South Korean Woman Cleared Decades After Biting Attacker's Tongue During Attempted Rape
South Korean Woman Cleared Decades After Biting Attackers Tongue During Attempted Rape - The New York Times
https://www.nytimes.com/2025/09/10/world/asia/south-korea-woman-tongue-attempted-rape.html?unlocked_article_code=1.k08.QjA0.boor-9pCLa98&smid=url-share
Choi Mal-ja, who was convicted of inflicting bodily harm, said she fought for a retrial so other South Korean women would not suffer as she did.
I, Choi Mal-ja, am finally innocent! shouted the 79-year-old woman on Wednesday after the district court in the city of Busan ruled that her act was justified as self-defense.
On a May evening in 1964, Ms. Choi, then 18, was sexually assaulted by a 21-year-old stranger. He pinned her to the ground, straddled her and tried to force his tongue into her mouth. She bit his tongue and escaped.
The police considered Ms. Choi innocent and arrested the man. But prosecutors later released him and let him stand trial as a free man. The man was charged with trespassing and blackmailing, but not with attempted rape. Prosecutors instead arrested Ms. Choi. She was charged with inflicting grievous bodily harm on the man.

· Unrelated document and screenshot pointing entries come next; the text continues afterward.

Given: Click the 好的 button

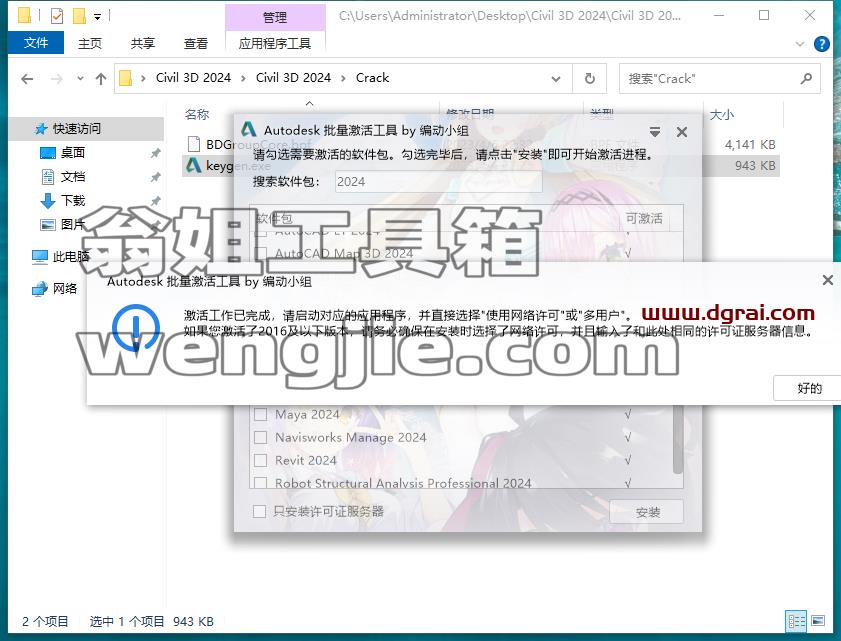Looking at the screenshot, I should tap(809, 388).
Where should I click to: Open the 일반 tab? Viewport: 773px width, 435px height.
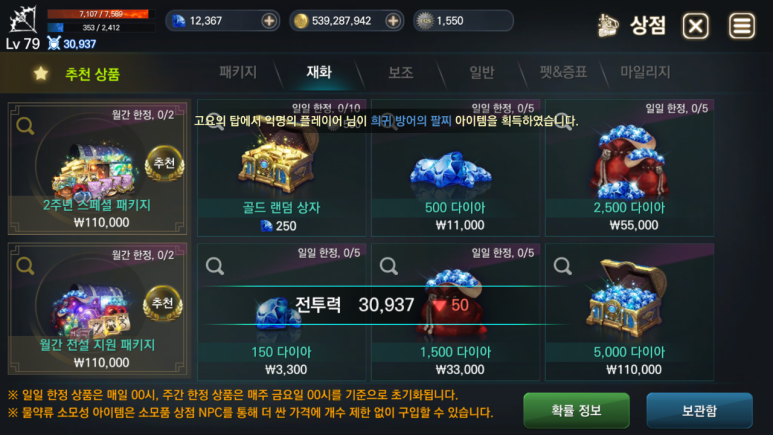pos(482,72)
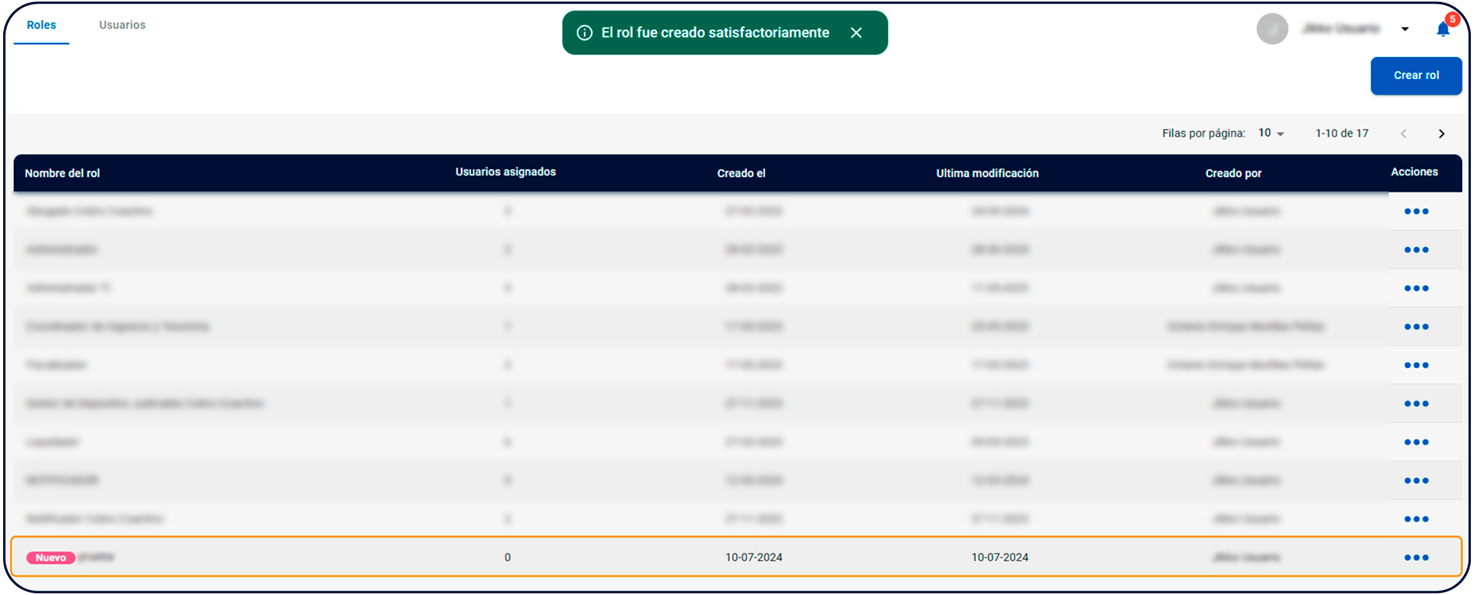Open actions menu for the first table row
This screenshot has height=595, width=1474.
pyautogui.click(x=1416, y=211)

During interrogations by prosecutors, Ms. Choi had to go through a virginity test, and the result was made public during her trial, according to court records. Ms. Choi and her lawyers also said that prosecutors and judges blamed her for crippling a young man and asked whether she would like to settle the case by marrying her attacker.
Ms. Choi could never let go of the injustice. She passed a general equivalency diploma test and enrolled in a correspondence college in her 60s, studying womens issues and human rights. In 2020, inspired by the #MeToo movement, she filed for a retrial, 56 years after the incident.